Excerpted passage.
-=-=-=-=-

Date of Award

Summer 8-2018

Document Type

Dissertation

Degree Name

Doctor of Psychology (PsyD)

Department

Psychology

First Advisor

Margaret Reardon, Ph.D.

Second Advisor

David Laporte, Ph.D.

Third Advisor

Laura Knight, Ph.D.

Abstract

The current study used a simulated design to evaluate the performance of the ECST-R ATP Scales with undergraduate participants who were coached using information readily found on the internet to feign incompetency, schizophrenia or both. This study was largely exploratory in nature, but sought to determine if the ATP Scales would be effective when identifying participants with different feigning motivations. The present study also compared the performance of the ATP Scales to the M-FAST in terms of the ability to screen for potential feigning in the aforementioned groups of participants to investigate whether the ATP Scales are more effective in identifying feigning among CST examinees, particularly those feigning incompetency, than a screening measure constructed to identify only feigned psychopathology. The results of the current study suggest that there may be some increased utility of the ATP Scales when identifying feigning of incompetency to stand trial; however, the demonstrated specificity was particularly low leading to concerns regarding clinical utility. It is suspected, however, that the results of the current study relevant to the ATP scales may have been impacted by the utilization of undergraduate participants and their likely less extensive exposure to the courtroom as compared to forensic samples such as genuine CST examinees.

-=-=-=-=-

Given information.
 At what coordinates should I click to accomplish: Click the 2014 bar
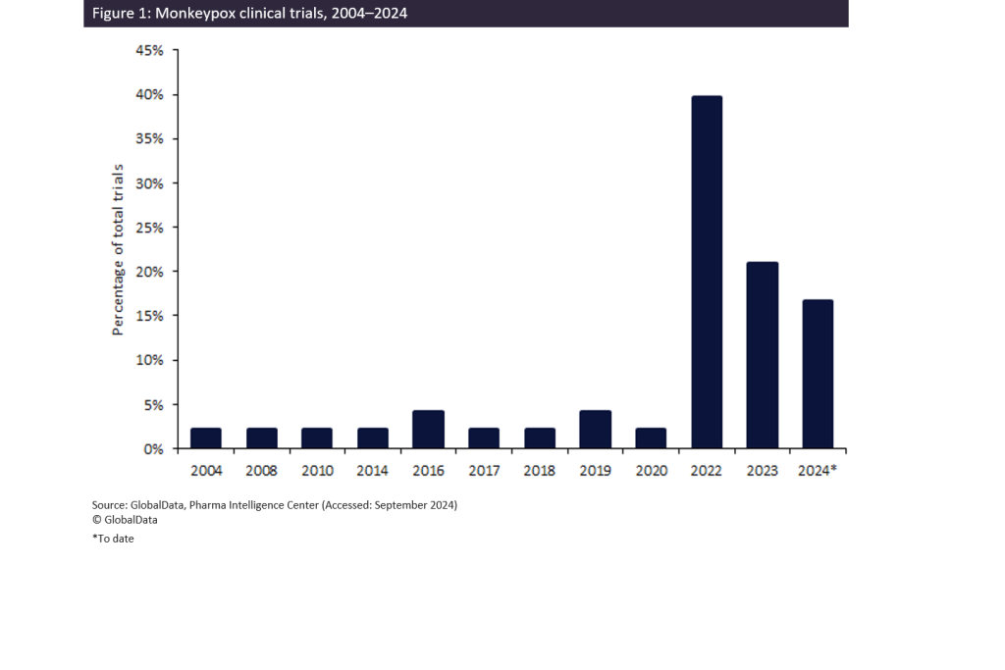pyautogui.click(x=372, y=438)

-=-=-=-=-

Answer these about the dissertation record:
1. What degree name does it give?
2. Who is the second advisor?
3. Which screening measure was the performance of the ATP Scales compared to?
The data has nothing to do with this.

1. Doctor of Psychology (PsyD)
2. David Laporte, Ph.D.
3. The M-FAST